■ **QUOTED TEXT**
__________________________________________________
Thou shalt not do free consulting
- Jonny Staker, CEO

- 2 days ago
- 3 min read
David Sandler called it spilling your candy in the lobby. You arrive at the meeting carrying everything you know - the accumulated judgment of years inside real businesses, the pattern recognition that took a career to develop - and before you have established whether there is a real problem, a real budget, or a real decision-maker in the room, you open the box and scatter the contents across the floor. The prospect leans forward, takes notes, asks good questions. At the end they thank you genuinely.. but alas.. they do not buy.
This is not bad luck or poor timing or a prospect who was never serious. Its a predictable outcome driven by a clear and well-documented psychological mechanism, and understanding it changes how you structure every sales conversation you have from this point forward.
Price functions as a proxy for quality. This is not a philosophical position - it is a consistent finding in behavioural economics, replicated across enough contexts to be treated as close to a rule. When something costs nothing, the brain does not value it the way it values something paid for. The advice that arrives free of charge suggests, at a level below conscious reasoning, that it is worth approximately that. The prospect is not being cynical or ungrateful, they are responding exactly as human beings respond to signals of value, and the signal you sent was the wrong one.
__________________________________________________
■ **STATED TASK**
Revise the stretch of the free consulting article from "- 2 days ago" through "do not buy.", putting "chocolates" in place of "candy".

■ **ENTRIES PROVIDED**
__________________________________________________
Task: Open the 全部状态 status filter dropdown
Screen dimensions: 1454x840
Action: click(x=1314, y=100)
__________________________________________________
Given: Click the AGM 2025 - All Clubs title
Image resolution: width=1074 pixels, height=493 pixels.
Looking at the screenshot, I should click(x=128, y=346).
__________________________________________________
■ **THE ANSWER**
- 2 days ago
- 3 min read
David Sandler called it spilling your chocolates in the lobby. You arrive at the meeting carrying everything you know - the accumulated judgment of years inside real businesses, the pattern recognition that took a career to develop - and before you have established whether there is a real problem, a real budget, or a real decision-maker in the room, you open the box and scatter the contents across the floor. The prospect leans forward, takes notes, asks good questions. At the end they thank you genuinely.. but alas.. they do not buy.